Christmas Eve with the dogs

I have spent almost every Christmas Eve of my life with my aunt, uncle and cousins in a suburb of Minneapolis. This evening when we were driving north on I-35 to get to the family dinner, a pain in my right eye grew more and more intense. This is a sure sign of a migraine, so Ian turned the truck around and dropped me off at home before taking the kids up to the gathering.

I wasn’t incapacitated, and relaxing alone with some food stopped the progress of the migraine, so I did what anyone in my situation would do on Christmas Eve. I went outside to brush dogs in the chicken coop.

Being outside and being with those dogs are two of my favorite things in the world, and while I was with them, I felt no pain at all. As I suspected though, one of my dogs didn’t have much time for brushing. I started grooming Sassy (our sheriff) but she heard something important happening out in the world and took off barking.

Morgan (our deputy) considered going with her. With the perfect timing of a comedian, she first turned her head toward Sassy who was charging into the darkness like a lion, barking her deep, authoritative bark. Then Morgan looked back at me, sitting on the straw in my coveralls, holding brushes. She looked back at the door where Sassy had gone, and then trotted over to me.

Morgan rolled over on her back and I had the luxury of unpressured time with her, finally sorting through some of the snarls that had been waiting for quite a while. After chatting with her at length, I serenaded her with Christmas carols, which she seemed to appreciate.

Sassy was less appreciative of the carols. She came back to the coop and left several times to bark at something in the darkness.
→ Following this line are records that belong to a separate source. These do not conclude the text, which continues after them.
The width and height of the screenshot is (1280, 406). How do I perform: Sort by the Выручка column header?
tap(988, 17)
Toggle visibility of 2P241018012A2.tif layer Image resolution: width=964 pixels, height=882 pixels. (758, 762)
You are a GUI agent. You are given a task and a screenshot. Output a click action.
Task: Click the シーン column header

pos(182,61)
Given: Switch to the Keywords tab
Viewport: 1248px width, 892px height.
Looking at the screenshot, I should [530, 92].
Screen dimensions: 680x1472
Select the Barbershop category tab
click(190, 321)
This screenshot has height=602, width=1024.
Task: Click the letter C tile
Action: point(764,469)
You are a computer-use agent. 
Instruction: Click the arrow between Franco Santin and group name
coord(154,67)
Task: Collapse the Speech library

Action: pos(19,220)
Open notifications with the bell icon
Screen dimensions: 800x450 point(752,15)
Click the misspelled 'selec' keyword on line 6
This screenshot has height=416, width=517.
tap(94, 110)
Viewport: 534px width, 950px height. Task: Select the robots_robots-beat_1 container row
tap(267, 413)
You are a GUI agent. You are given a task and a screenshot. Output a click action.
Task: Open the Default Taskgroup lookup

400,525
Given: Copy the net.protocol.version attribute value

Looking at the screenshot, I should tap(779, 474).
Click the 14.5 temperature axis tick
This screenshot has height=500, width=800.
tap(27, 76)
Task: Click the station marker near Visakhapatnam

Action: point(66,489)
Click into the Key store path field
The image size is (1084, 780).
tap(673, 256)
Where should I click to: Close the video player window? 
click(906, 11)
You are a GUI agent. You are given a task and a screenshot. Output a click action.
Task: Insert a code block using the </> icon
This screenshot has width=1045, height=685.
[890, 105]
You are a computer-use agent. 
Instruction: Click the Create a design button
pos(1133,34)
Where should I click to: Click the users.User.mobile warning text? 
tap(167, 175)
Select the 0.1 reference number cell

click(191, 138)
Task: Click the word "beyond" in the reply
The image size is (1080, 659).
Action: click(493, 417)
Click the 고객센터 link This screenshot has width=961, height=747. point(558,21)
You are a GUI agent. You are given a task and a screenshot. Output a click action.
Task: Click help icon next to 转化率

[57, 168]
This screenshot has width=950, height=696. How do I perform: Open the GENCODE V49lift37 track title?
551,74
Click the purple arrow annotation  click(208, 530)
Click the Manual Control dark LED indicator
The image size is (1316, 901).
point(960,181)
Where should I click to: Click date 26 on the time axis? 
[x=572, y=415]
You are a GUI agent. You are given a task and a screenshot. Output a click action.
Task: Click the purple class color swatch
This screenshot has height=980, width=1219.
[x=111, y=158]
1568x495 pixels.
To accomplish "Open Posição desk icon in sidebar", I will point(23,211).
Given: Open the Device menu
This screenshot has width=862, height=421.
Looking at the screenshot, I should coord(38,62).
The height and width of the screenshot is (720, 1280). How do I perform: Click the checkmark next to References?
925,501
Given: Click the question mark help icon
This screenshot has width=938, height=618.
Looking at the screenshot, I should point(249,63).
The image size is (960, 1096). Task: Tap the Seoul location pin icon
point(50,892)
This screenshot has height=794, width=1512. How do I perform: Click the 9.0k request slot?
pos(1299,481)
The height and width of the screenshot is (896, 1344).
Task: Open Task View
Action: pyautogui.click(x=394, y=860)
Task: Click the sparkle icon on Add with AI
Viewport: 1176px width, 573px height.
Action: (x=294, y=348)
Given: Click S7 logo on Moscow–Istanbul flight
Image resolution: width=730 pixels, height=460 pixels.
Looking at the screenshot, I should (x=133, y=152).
When she was inside, I noticed her turning her head in different directions and perking her ears, straining to detect the most subtle sounds. I suspect my singing made it harder for her to hear the really important things in the world. Finally, she left and didn’t return. She clearly had serious work to do.

I kept singing to Morgan, with songs full of shepherds and stars. She comes from a long line of shepherds. It’s only because she was raised with chickens that she cares for them the way she was bred to care for sheep. She has spent her life being watchful under the stars.

Finally, I stood up to go. After waiting to be sure the brushing was completely done, Morgan ran outside with a few low growls to join Sassy on patrol.

Tonight I will go to sleep especially appreciative that right here, on our farm, there are two beautiful shepherds guarding their flocks (of chickens) by night, vigilant under the wide sky. My love for those gorgeous dogs mixes with my love for the shepherds in those dear old carols and the joy they found while watching in the night.